On the other hand the bill suggests quite indefinite monitoring term countering to the 8th paragraph of the European Convention of human rights setting standards of private life, Georgian Young Lawyers Association (GYLA) assures.

Latent surveillance over citizens is legalized in police states - Strasburg court stipulated in the case Klass and Other vs. Germany, and Convention of European Court of Human Rights can admit such practice only if it is necessary to safeguard democratic institutions. However, the court stresses that nature and timelines of such confidential surveillance should be clearly defined as far as the limits fixed for confidential investigation and monitoring is a guarantee to protect individuals from the abuse of discretion on side of the state.

Therefore limits should be fixed to mandates of both the prosecuting body and the judges approving orders on latent monitoring.

However, the suggested paragraph 124 lacks transparency from both points of view thus posing risks to leave citizens vulnerable to arbitrary action of law enforcers if the changes will be approved in the way they are suggested, Georgian legal experts worry.

According to the questioned paragraph, the monitoring period should not exceed the term that is fixed as necessary for obtaining evidences on the criminal case under investigation.

But the sooth of securing evidences for investigation differs from the account monitoring, Tatuli Todua, Parliamentary Secretary of GYLA, explains.

According to her, the confidential account monitoring is intrusion in private life as far as owner of suspicious account is not aware that his/her account is under focus of prosecuting bodies. While seeking for evidences the investigated case is transparent and the person being under prosecution is well aware of this process.

On the other hand the evidence searching period is not limited by the criminal law that means it can last for uncertain period taking months and years. According to criminal law of Georgia, investigation should not exceed reasonable timelines fixed on crime longevity period that varies from 2 to 25 years.

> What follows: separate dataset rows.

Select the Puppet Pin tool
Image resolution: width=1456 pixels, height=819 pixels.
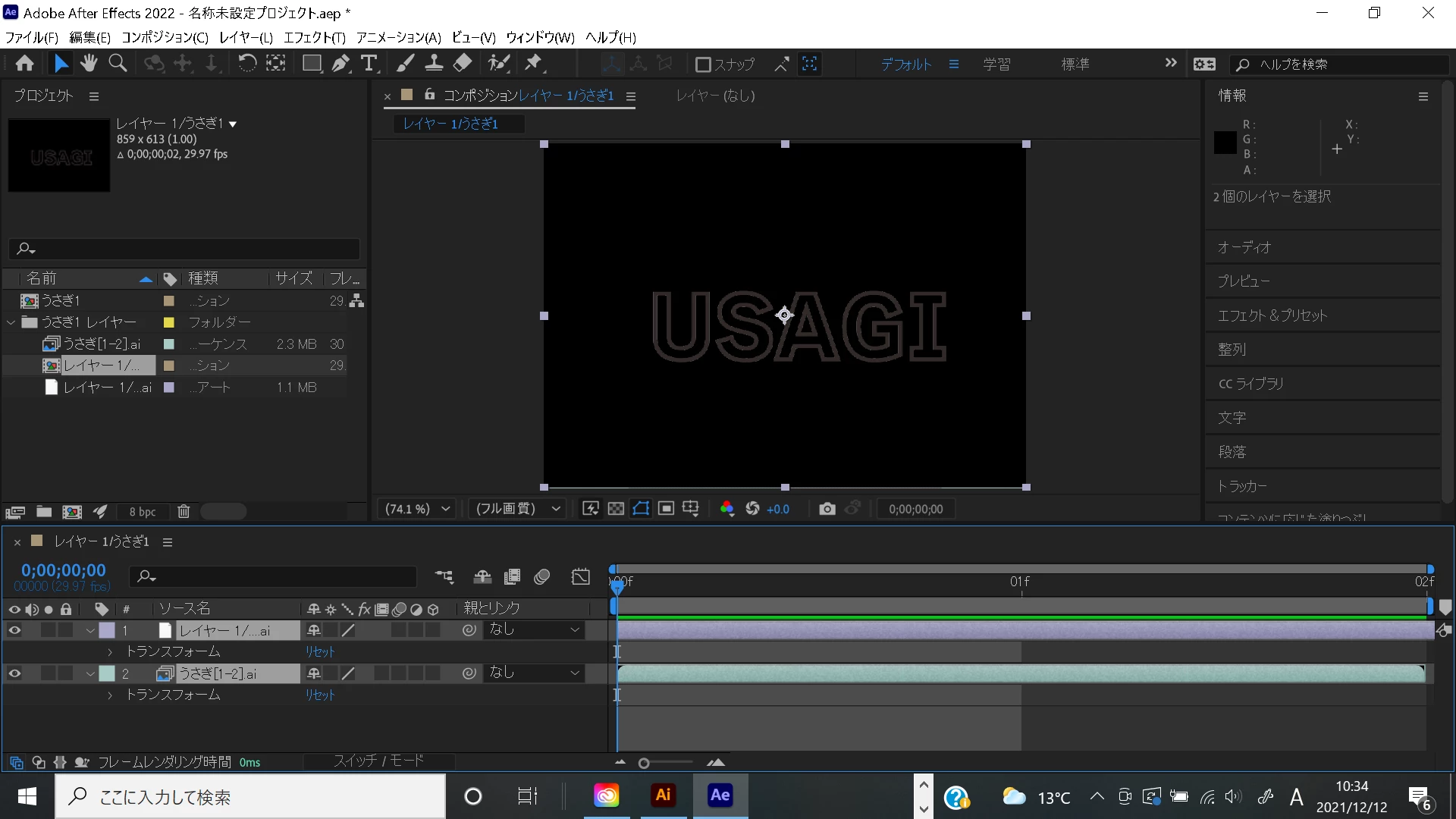pyautogui.click(x=534, y=64)
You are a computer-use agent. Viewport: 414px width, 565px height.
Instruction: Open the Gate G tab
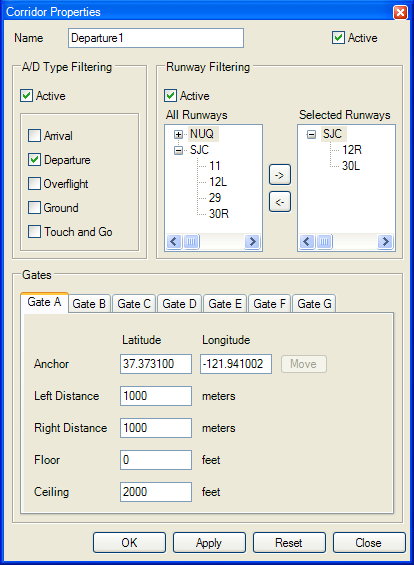[x=314, y=303]
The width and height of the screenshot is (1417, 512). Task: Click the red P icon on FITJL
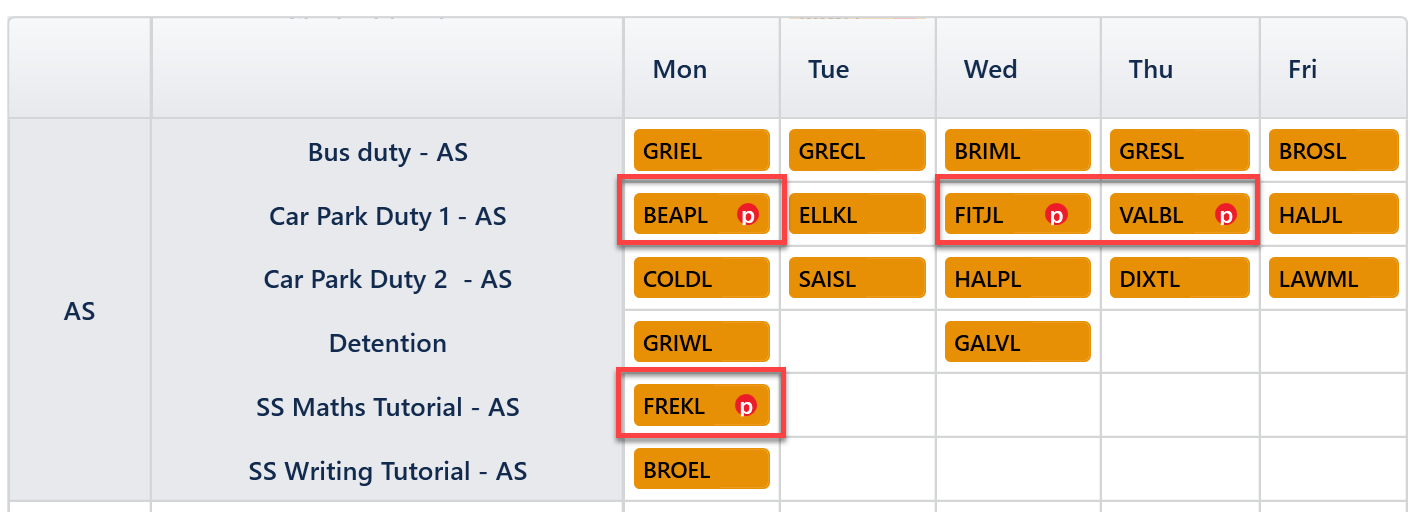click(x=1055, y=215)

Therefore the dubious definition of bank account monitoring terms linking monitoring period with the investigation period enables Prosecutors’ Office to enjoy as long monitoring as they would like form 2 to 25 years based on single  permission of a judge [for the court order expire date is not elaborated either].

“Monitoring of bank accounts is intrusion in private life and it cannot last as long as investigation and unclear definition of monitoring period makes individuals vulnerable to arbitrary action of prosecuting bodies and latent investigation. This undermines the 8th paragraph of European Convention fixing reasonable limits to confidential prosecuting actions,” Todua elaborated. “Also, we think that a judge who gives an order for confidential monitoring should be restricted in timelines. All in all the entire monitoring period should not exceed 30 days.”

To put the disputed 124th paragraph in line with the international law GYLA suggests to amend the proposed changes as following: monitoring period must include 30 days; increase of the confidential monitoring can only be based on grounded suspect and Prosecutors’ Office in its repeated request at court should indicate reasons why the first monitoring failed to achieve results; confidential monitoring of accounts can be prolonged only twice, the more repeated period is inadmissible.

According to Zviad Kukava, one of the co-authors of the questioned amendments to the criminal code, the changes include no risky implications at all. He failed to provide with more detailed analysis of the changes however under excuse that his co-author MP was more competent for the in-depth analyze of the bill. The latter turned out unavailable for timely response however.

Soso Tsiskarishvili, a political-economic scientist, presumes the bill is a pre-election move of the ruling power to control banking accounts easier prior to parliamentary election 2012 launches.

The bill was already approved at the first parliamentary hearing without proper publicity inclusion during its discussion at committee sittings. GYLA experts hope to achieve concession by the second hearing.